▶ **GIVEN RECORDS**:
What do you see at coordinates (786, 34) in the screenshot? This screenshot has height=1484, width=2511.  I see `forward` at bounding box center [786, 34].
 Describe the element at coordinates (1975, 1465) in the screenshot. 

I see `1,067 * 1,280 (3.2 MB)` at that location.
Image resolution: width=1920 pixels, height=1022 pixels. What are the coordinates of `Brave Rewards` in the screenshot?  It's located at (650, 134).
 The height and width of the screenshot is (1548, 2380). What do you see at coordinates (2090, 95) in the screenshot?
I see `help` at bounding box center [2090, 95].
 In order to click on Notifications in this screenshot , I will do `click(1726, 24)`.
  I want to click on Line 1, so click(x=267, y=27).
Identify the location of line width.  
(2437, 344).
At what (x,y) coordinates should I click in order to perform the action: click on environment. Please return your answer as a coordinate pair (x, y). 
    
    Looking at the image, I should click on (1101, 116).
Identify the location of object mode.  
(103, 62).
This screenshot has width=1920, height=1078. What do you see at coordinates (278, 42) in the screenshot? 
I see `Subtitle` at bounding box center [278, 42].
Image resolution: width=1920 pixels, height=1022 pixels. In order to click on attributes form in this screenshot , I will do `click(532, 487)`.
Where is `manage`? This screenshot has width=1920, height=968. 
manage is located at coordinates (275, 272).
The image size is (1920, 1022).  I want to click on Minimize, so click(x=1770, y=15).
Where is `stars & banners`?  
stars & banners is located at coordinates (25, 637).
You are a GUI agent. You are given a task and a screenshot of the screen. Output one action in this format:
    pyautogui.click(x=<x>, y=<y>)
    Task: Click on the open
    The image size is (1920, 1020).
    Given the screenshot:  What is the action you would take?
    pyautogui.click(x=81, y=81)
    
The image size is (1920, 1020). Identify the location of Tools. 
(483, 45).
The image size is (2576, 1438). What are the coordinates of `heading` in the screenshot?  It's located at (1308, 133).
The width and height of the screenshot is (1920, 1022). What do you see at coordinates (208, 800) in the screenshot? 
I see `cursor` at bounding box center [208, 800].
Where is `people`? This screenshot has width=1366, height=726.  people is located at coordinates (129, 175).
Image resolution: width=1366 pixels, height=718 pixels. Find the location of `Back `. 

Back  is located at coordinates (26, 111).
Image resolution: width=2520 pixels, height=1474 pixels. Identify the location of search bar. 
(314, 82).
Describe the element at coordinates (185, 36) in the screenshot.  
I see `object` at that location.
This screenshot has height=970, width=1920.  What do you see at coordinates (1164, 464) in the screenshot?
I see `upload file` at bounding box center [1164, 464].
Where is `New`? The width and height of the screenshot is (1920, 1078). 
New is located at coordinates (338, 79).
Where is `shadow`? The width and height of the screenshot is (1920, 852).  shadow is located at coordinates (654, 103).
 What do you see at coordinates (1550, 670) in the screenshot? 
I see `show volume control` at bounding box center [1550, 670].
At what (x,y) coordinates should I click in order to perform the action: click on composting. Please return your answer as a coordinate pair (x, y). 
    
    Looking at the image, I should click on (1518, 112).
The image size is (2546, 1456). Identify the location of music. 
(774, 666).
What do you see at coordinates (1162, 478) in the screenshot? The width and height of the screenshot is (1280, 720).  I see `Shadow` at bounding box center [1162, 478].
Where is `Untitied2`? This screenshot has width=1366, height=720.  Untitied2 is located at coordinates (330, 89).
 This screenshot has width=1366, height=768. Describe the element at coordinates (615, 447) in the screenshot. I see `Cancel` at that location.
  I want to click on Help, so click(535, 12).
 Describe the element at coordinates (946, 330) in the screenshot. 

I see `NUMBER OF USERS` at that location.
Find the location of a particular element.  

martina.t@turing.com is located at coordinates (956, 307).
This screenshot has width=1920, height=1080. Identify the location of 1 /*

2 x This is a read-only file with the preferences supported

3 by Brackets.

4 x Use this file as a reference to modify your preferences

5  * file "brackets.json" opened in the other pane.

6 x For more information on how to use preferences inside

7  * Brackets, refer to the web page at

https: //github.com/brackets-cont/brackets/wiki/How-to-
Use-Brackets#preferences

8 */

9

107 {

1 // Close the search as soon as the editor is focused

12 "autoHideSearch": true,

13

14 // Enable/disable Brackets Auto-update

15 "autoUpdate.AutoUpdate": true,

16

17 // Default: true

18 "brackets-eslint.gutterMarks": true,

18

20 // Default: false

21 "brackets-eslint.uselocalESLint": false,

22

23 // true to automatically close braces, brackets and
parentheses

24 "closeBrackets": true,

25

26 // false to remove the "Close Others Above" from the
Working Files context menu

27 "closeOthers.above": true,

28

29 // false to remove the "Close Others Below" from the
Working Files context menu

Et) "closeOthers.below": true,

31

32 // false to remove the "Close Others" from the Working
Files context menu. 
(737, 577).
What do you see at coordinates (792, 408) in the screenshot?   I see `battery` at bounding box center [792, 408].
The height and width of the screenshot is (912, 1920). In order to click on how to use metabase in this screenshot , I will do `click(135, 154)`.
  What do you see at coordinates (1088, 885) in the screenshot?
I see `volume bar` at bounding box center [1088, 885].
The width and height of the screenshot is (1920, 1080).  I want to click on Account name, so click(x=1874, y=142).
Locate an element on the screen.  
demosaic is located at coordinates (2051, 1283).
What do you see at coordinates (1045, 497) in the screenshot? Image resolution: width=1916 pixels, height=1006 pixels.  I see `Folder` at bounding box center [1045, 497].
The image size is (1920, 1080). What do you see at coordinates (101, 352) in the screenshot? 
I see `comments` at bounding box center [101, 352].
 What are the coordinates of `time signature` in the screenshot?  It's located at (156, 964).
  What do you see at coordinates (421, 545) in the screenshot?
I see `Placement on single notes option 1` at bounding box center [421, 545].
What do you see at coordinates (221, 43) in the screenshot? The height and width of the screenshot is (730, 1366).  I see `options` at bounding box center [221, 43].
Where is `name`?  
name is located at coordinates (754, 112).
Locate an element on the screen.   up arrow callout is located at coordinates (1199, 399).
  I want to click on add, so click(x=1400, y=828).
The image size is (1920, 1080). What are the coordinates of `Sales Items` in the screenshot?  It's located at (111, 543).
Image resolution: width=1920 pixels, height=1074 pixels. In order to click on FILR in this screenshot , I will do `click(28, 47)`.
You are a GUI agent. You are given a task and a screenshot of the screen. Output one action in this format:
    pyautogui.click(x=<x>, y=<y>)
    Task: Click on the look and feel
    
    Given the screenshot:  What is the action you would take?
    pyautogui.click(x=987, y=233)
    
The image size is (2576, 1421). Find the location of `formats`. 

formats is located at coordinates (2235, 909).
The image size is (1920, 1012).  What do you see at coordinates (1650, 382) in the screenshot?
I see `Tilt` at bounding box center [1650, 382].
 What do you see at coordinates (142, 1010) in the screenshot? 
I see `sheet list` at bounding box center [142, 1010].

▶ **WRITTEN REQUEST**: Gather every line of the material that contains the string "pixels", and copy each one out.

▶ **SOLUTION FOR THIS TASK**:
Image resolution: width=1920 pixels, height=1022 pixels. What are the coordinates of `Brave Rewards` in the screenshot?  It's located at (650, 134).
Image resolution: width=1920 pixels, height=1022 pixels. In order to click on attributes form in this screenshot , I will do `click(532, 487)`.
Image resolution: width=1366 pixels, height=718 pixels. Find the location of `Back `. 
Image resolution: width=2520 pixels, height=1474 pixels. Identify the location of search bar. 
What do you see at coordinates (1045, 497) in the screenshot? Image resolution: width=1916 pixels, height=1006 pixels.  I see `Folder` at bounding box center [1045, 497].
Image resolution: width=1920 pixels, height=1074 pixels. In order to click on FILR in this screenshot , I will do `click(28, 47)`.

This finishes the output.